** Work instructions **
Would you set down every entry shown below, precisely as written?

** Source data **
● ● ● ● ● ● ●

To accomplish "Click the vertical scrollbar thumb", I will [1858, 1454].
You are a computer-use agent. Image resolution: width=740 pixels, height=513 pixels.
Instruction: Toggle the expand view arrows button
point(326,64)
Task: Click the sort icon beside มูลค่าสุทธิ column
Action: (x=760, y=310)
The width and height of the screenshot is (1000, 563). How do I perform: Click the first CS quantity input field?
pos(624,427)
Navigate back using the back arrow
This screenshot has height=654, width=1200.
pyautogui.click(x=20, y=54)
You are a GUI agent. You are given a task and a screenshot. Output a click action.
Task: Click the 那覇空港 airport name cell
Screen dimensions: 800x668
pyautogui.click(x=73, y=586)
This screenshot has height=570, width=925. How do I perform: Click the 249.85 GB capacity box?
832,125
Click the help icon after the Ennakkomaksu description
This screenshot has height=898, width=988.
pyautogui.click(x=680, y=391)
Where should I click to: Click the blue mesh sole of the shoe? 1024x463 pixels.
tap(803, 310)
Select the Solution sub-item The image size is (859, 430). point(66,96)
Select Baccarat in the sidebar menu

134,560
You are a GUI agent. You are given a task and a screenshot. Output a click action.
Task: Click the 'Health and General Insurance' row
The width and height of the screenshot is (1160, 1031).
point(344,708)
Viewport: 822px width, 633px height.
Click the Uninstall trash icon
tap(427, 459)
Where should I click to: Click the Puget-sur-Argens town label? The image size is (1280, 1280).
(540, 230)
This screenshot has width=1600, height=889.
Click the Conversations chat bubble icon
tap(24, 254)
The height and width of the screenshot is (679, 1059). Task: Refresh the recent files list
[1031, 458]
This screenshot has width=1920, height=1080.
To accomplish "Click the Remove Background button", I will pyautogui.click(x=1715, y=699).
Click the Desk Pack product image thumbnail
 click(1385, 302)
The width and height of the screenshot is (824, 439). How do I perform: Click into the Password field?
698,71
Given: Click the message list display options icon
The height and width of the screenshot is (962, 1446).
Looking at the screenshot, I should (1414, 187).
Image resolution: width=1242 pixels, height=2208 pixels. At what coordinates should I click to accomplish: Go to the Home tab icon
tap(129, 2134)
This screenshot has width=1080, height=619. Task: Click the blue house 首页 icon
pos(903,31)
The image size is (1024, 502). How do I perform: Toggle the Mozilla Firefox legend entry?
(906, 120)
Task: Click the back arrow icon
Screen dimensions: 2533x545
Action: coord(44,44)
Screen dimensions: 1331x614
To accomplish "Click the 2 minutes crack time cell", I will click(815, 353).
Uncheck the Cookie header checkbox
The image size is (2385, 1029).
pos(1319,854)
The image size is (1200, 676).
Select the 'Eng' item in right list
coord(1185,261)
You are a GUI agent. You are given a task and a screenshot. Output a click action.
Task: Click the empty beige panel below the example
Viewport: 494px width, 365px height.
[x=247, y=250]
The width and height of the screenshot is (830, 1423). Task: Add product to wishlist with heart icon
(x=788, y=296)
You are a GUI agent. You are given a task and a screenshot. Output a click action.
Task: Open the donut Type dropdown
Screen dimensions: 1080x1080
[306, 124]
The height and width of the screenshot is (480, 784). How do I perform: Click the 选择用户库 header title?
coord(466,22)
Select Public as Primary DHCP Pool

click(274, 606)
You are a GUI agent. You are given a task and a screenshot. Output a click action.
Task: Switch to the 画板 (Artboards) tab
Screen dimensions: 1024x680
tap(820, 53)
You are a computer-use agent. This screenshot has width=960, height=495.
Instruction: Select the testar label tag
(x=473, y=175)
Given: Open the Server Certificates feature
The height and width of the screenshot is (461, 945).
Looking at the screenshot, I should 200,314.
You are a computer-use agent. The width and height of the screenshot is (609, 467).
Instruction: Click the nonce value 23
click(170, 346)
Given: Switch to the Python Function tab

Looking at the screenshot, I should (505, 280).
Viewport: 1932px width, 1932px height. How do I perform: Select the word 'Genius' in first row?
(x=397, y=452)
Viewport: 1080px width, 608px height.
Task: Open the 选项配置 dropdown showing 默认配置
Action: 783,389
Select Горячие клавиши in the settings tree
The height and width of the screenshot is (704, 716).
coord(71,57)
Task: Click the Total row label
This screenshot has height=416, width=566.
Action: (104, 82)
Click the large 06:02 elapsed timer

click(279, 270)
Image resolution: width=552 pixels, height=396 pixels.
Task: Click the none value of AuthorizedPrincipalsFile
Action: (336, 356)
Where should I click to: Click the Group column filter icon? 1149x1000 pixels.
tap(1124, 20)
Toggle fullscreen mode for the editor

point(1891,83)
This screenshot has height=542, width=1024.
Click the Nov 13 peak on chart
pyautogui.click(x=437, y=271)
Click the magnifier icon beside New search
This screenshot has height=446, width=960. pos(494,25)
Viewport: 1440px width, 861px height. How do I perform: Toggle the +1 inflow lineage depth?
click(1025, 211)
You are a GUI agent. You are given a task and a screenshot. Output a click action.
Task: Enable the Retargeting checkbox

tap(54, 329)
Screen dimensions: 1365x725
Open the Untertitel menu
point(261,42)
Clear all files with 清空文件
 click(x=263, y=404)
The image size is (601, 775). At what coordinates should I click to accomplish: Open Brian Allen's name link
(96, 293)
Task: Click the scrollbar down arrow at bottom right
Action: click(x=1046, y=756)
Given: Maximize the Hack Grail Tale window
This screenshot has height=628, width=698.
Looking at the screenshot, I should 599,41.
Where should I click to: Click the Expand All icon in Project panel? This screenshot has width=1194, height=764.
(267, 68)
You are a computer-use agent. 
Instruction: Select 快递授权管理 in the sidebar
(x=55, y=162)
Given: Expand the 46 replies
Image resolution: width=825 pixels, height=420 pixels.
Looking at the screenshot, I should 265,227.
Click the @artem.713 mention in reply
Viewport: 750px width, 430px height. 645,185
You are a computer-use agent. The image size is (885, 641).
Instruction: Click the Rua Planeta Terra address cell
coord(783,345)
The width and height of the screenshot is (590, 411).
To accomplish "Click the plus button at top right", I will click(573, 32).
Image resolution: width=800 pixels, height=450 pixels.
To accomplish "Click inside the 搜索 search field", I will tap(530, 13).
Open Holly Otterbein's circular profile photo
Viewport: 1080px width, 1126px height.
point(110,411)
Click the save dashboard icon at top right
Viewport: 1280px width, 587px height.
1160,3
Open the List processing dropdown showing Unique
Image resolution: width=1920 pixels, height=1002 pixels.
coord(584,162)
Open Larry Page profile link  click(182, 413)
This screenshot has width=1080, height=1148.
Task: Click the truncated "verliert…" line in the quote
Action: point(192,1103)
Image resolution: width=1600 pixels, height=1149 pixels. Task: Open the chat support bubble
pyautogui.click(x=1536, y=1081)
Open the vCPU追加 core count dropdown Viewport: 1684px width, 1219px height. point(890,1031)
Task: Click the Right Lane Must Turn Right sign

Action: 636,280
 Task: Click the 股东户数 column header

● ● ● ● ● ● ●

** Result for this task **
To accomplish "Click the vertical scrollbar thumb", I will [1858, 1454].
You are a computer-use agent. Image resolution: width=740 pixels, height=513 pixels.
Instruction: Toggle the expand view arrows button
point(326,64)
Task: Click the sort icon beside มูลค่าสุทธิ column
Action: (x=760, y=310)
The width and height of the screenshot is (1000, 563). How do I perform: Click the first CS quantity input field?
pos(624,427)
Navigate back using the back arrow
This screenshot has height=654, width=1200.
pyautogui.click(x=20, y=54)
You are a GUI agent. You are given a task and a screenshot. Output a click action.
Task: Click the 那覇空港 airport name cell
Screen dimensions: 800x668
pyautogui.click(x=73, y=586)
This screenshot has height=570, width=925. How do I perform: Click the 249.85 GB capacity box?
832,125
Click the help icon after the Ennakkomaksu description
This screenshot has height=898, width=988.
pyautogui.click(x=680, y=391)
Where should I click to: Click the blue mesh sole of the shoe? 1024x463 pixels.
tap(803, 310)
Select the Solution sub-item The image size is (859, 430). point(66,96)
Select Baccarat in the sidebar menu

134,560
You are a GUI agent. You are given a task and a screenshot. Output a click action.
Task: Click the 'Health and General Insurance' row
The width and height of the screenshot is (1160, 1031).
point(344,708)
Viewport: 822px width, 633px height.
Click the Uninstall trash icon
tap(427, 459)
Where should I click to: Click the Puget-sur-Argens town label? The image size is (1280, 1280).
(540, 230)
This screenshot has width=1600, height=889.
Click the Conversations chat bubble icon
tap(24, 254)
The height and width of the screenshot is (679, 1059). Task: Refresh the recent files list
[1031, 458]
This screenshot has width=1920, height=1080.
To accomplish "Click the Remove Background button", I will pyautogui.click(x=1715, y=699).
Click the Desk Pack product image thumbnail
 click(1385, 302)
The width and height of the screenshot is (824, 439). How do I perform: Click into the Password field?
698,71
Given: Click the message list display options icon
The height and width of the screenshot is (962, 1446).
Looking at the screenshot, I should (1414, 187).
Image resolution: width=1242 pixels, height=2208 pixels. At what coordinates should I click to accomplish: Go to the Home tab icon
tap(129, 2134)
This screenshot has width=1080, height=619. Task: Click the blue house 首页 icon
pos(903,31)
The image size is (1024, 502). How do I perform: Toggle the Mozilla Firefox legend entry?
(906, 120)
Task: Click the back arrow icon
Screen dimensions: 2533x545
Action: coord(44,44)
Screen dimensions: 1331x614
To accomplish "Click the 2 minutes crack time cell", I will click(815, 353).
Uncheck the Cookie header checkbox
The image size is (2385, 1029).
pos(1319,854)
The image size is (1200, 676).
Select the 'Eng' item in right list
coord(1185,261)
You are a GUI agent. You are given a task and a screenshot. Output a click action.
Task: Click the empty beige panel below the example
Viewport: 494px width, 365px height.
[x=247, y=250]
The width and height of the screenshot is (830, 1423). Task: Add product to wishlist with heart icon
(x=788, y=296)
You are a GUI agent. You are given a task and a screenshot. Output a click action.
Task: Open the donut Type dropdown
Screen dimensions: 1080x1080
[306, 124]
The height and width of the screenshot is (480, 784). How do I perform: Click the 选择用户库 header title?
coord(466,22)
Select Public as Primary DHCP Pool

click(274, 606)
You are a GUI agent. You are given a task and a screenshot. Output a click action.
Task: Switch to the 画板 (Artboards) tab
Screen dimensions: 1024x680
tap(820, 53)
You are a computer-use agent. This screenshot has width=960, height=495.
Instruction: Select the testar label tag
(x=473, y=175)
Given: Open the Server Certificates feature
The height and width of the screenshot is (461, 945).
Looking at the screenshot, I should 200,314.
You are a computer-use agent. The width and height of the screenshot is (609, 467).
Instruction: Click the nonce value 23
click(170, 346)
Given: Switch to the Python Function tab

Looking at the screenshot, I should (505, 280).
Viewport: 1932px width, 1932px height. How do I perform: Select the word 'Genius' in first row?
(x=397, y=452)
Viewport: 1080px width, 608px height.
Task: Open the 选项配置 dropdown showing 默认配置
Action: 783,389
Select Горячие клавиши in the settings tree
The height and width of the screenshot is (704, 716).
coord(71,57)
Task: Click the Total row label
This screenshot has height=416, width=566.
Action: (104, 82)
Click the large 06:02 elapsed timer

click(279, 270)
Image resolution: width=552 pixels, height=396 pixels.
Task: Click the none value of AuthorizedPrincipalsFile
Action: (336, 356)
Where should I click to: Click the Group column filter icon? 1149x1000 pixels.
tap(1124, 20)
Toggle fullscreen mode for the editor

point(1891,83)
This screenshot has height=542, width=1024.
Click the Nov 13 peak on chart
pyautogui.click(x=437, y=271)
Click the magnifier icon beside New search
This screenshot has height=446, width=960. pos(494,25)
Viewport: 1440px width, 861px height. How do I perform: Toggle the +1 inflow lineage depth?
click(1025, 211)
You are a GUI agent. You are given a task and a screenshot. Output a click action.
Task: Enable the Retargeting checkbox

tap(54, 329)
Screen dimensions: 1365x725
Open the Untertitel menu
point(261,42)
Clear all files with 清空文件
 click(x=263, y=404)
The image size is (601, 775). At what coordinates should I click to accomplish: Open Brian Allen's name link
(96, 293)
Task: Click the scrollbar down arrow at bottom right
Action: click(x=1046, y=756)
Given: Maximize the Hack Grail Tale window
This screenshot has height=628, width=698.
Looking at the screenshot, I should 599,41.
Where should I click to: Click the Expand All icon in Project panel? This screenshot has width=1194, height=764.
(267, 68)
You are a computer-use agent. 
Instruction: Select 快递授权管理 in the sidebar
(x=55, y=162)
Given: Expand the 46 replies
Image resolution: width=825 pixels, height=420 pixels.
Looking at the screenshot, I should 265,227.
Click the @artem.713 mention in reply
Viewport: 750px width, 430px height. 645,185
You are a computer-use agent. The image size is (885, 641).
Instruction: Click the Rua Planeta Terra address cell
coord(783,345)
The width and height of the screenshot is (590, 411).
To accomplish "Click the plus button at top right", I will click(573, 32).
Image resolution: width=800 pixels, height=450 pixels.
To accomplish "Click inside the 搜索 search field", I will tap(530, 13).
Open Holly Otterbein's circular profile photo
Viewport: 1080px width, 1126px height.
point(110,411)
Click the save dashboard icon at top right
Viewport: 1280px width, 587px height.
1160,3
Open the List processing dropdown showing Unique
Image resolution: width=1920 pixels, height=1002 pixels.
coord(584,162)
Open Larry Page profile link  click(182, 413)
This screenshot has width=1080, height=1148.
Task: Click the truncated "verliert…" line in the quote
Action: point(192,1103)
Image resolution: width=1600 pixels, height=1149 pixels. Task: Open the chat support bubble
pyautogui.click(x=1536, y=1081)
Open the vCPU追加 core count dropdown Viewport: 1684px width, 1219px height. point(890,1031)
Task: Click the Right Lane Must Turn Right sign

Action: 636,280
 Task: Click the 股东户数 column header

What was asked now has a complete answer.